A year after a massive earthquake shattered Haiti’s infrastructure and the lives of its citizens, the commitment to rebuilding the Caribbean nation remains. However, even in the best of times, improving the lives of Haitians can be a daunting task.

November’s deadly cholera outbreak and brush with Hurricane Tomas, December’s tension-filled presidential election and the upcoming runoff election – now postponed until February or later – have helped slow earthquake recovery efforts.

“The last couple of months have been pretty difficult for people,” said Melissa Crutchfield, who coordinates international relief for the United Methodist Committee on Relief. “I think it’s stagnated the progress.”

Andre Prospery Raymond, a Haitian who has worked for UK-based Christian Aid for eight years, believes the coming year could be a difficult one for his country. “I was expecting the (recovery) situation to speed up at the end of 2010, but with this election crisis it is very difficult to predict,” he said.

Progress has been particularly slow for those still living under tents, according to the Rev. Gesner Paul, president of the Methodist Church of Haiti, and many believe the government has not done enough to remedy that situation.

Despite the obstacles, Paul added, “Haiti will be rebuilt. It is for us as Haitians to work to rebuild Haiti.”

Not insurmountable

While the challenges of Haiti’s recovery can be overwhelming at times, they are not insurmountable, says the Rev. John McCullough, a United Methodist pastor and top executive of Church World Service. His agency partnerships in Haiti – where it has worked for more than 50 years – remain strong, bonded by a sense of enthusiasm and a conviction that the efforts are making a difference.

“At the same time, we have to be realistic about what is reasonably possible,” McCullough said. “The destruction here was massive. It is going to take a long time.”

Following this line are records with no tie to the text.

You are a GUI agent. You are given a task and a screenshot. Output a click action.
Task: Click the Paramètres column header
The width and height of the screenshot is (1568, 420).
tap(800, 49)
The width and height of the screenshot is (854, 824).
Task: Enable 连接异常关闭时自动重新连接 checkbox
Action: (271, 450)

Some of the progress is measured in small steps. As Church World Service studied the affected populations, it realized that people with disabilities “were often times having to do without,” he explained.

By focusing on that demographic, the agency was able “to create centers where people could gather and not have to compete with those who are more physically able to get some of the basics.”

Christian Aid, a Church World Service partner, decided it could have a stronger impact by assisting Haitians living in the countryside, and it is working to improve livelihoods there. Raymond, the Haiti country manager, believes the initial earthquake response went well, despite the slowdown in the last few months.

Housing, however, remains an immediate concern. “We do have thousands of people living in tents,” he said. “The situation is not good.”

In December, the United Nations reported that 1 million people are still living in homeless camps, though that number represents a decrease from a 1.5 million peak in July.

Housing challenges

The aid community quickly realized that the biggest challenges related to housing and the clearing of rubble would be verifying land ownership and approving an official building code, Crutchfield pointed out. “Once those two things are solved, I think things will move a lot more quickly,” she said.

Because the Methodist Church of Haiti has been asked for documentation regarding its Port-au-Prince buildings, she knows city planners there are making progress. “They’re trying to figure out what buildings will stay, what buildings will go,” she explained.

While the displaced Haitians wait, UMCOR has assisted in making the tent cities into livable communities by setting up schools and helping with water and sanitation needs. The relief agency’s long-term plan with its partners includes shelter, livelihood, agriculture and microenterprise programs.

UMCOR also has a supply chain in place, and larger shipments of school kits and health kits “are finally starting to come in with regularity,” Crutchfield reported. A distribution plan — developed with the Haitian church, UMCOR NGO office and other Haitian partners – can be adjusted to meet newly defined needs. “We actually were able to divert some of our health kits to the cholera-affected communities,” she noted.

That type of flexibility also is evident in new partnership arrangements. On the non-governmental level, that includes the ACT Alliance and the United Nations. On a denominational level, the British Methodist Church is addressing post-earthquake school rehabilitation and other relief needs through a collaborative relationship with Haitian Methodists, The United Methodist Church and United Church of Canada.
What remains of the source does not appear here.